I recently did up a diagram of how our Bugzilla site was set up, mostly for the benefit of other sysadmins trying to find the various pieces of it. Several folks expressed interest in sharing it with the community just to show an example of how we were set up. So I cleaned it up a little, and here it is:
At first glance it looks somewhat excessive just for a Bugzilla, but since the Mozilla Project lives and dies by the content of this site, all work pretty much stops if it doesn’t work, so it’s one of our highest-priority sites to keep operating at all times for developer support. The actual hardware required to run the site at full capacity for the amount of users we get hitting it is a little less than half of what’s shown in the diagram.

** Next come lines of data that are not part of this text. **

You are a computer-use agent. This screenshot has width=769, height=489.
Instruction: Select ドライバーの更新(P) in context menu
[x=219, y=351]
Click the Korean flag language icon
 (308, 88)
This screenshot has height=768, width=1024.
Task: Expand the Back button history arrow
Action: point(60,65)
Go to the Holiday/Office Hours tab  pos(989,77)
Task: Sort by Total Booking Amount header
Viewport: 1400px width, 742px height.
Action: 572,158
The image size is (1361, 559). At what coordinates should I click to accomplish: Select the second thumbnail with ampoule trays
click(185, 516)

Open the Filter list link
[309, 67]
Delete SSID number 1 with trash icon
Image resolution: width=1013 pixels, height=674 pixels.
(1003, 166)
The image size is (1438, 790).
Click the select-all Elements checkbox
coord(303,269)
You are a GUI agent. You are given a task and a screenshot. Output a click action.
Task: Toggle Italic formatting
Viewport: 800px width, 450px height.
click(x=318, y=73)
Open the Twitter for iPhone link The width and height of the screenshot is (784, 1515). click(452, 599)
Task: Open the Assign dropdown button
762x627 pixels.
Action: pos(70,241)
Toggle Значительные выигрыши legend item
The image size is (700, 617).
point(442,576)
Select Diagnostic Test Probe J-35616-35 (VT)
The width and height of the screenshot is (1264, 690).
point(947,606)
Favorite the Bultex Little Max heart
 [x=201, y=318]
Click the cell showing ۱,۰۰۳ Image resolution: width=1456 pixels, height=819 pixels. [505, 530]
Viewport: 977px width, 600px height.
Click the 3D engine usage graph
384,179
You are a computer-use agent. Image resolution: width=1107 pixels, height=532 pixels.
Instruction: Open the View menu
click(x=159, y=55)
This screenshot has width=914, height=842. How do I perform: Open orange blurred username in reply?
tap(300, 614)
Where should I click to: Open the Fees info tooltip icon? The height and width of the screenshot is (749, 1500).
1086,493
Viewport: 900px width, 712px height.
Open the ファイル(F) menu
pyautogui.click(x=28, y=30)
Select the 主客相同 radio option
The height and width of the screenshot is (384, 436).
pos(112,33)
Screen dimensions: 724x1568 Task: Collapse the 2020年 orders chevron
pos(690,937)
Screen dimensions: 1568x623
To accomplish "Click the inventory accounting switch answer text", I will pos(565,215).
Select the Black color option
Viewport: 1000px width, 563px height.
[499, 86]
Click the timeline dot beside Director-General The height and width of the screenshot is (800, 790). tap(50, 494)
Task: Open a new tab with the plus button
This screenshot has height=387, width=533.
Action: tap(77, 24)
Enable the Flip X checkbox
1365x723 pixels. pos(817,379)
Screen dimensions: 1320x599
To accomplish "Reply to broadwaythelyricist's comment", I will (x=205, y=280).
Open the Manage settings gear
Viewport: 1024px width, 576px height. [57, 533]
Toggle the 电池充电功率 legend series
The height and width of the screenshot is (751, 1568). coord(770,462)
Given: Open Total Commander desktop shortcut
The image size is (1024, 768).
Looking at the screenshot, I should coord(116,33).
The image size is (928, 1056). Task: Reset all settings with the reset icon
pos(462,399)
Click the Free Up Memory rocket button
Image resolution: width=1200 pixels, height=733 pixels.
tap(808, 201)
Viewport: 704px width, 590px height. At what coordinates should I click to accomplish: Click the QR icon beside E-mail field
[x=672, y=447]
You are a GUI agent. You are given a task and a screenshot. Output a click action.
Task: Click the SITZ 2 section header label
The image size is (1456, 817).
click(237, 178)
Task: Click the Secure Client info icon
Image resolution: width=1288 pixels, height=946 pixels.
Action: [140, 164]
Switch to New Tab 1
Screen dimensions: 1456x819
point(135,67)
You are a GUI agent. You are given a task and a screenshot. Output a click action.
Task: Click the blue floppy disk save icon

We have the entire site set up in two different datacenters (SJC1 is our San Jose datacenter, PHX1 is our Phoenix datacenter). Thanks to the load balancers taking care of the cross-datacenter connections for the master databases, it’s actually possible to run it from both sites concurrently to split the load. But because of the amount of traffic Bugzilla does to the master databases, and the latency in connection setup over that distance, it’s a little bit slow from whichever datacenter isn’t currently hosting the master, so we’ve been trying to keep DNS pointed at just one of them to keep it speedy.
This still works great as a hot failover, though, which got tested in action this last Sunday when we had a system board failure on the master database server in Phoenix. Failing the entire site over to San Jose took only minutes, and the tech from HP showed up to swap the system board 4 hours later. The fun part was that I had only finished setting up this hot failover setup about a week prior, so the timing couldn’t have been any better for that system board failure. If it had happened any sooner we might have been down for a long time waiting for the server to get fixed.
When everything is operational, we’re trying to keep it primarily hosted in Phoenix. As you can see in the diagram, the database servers in Phoenix are using solid-state disks for the database storage. The speed improvement when running large queries that is gained by using these instead of traditional spinning disks is just amazing. I haven’t done any actual timing to get hard facts on that, but the difference is large enough that you can easily notice it just from using the site.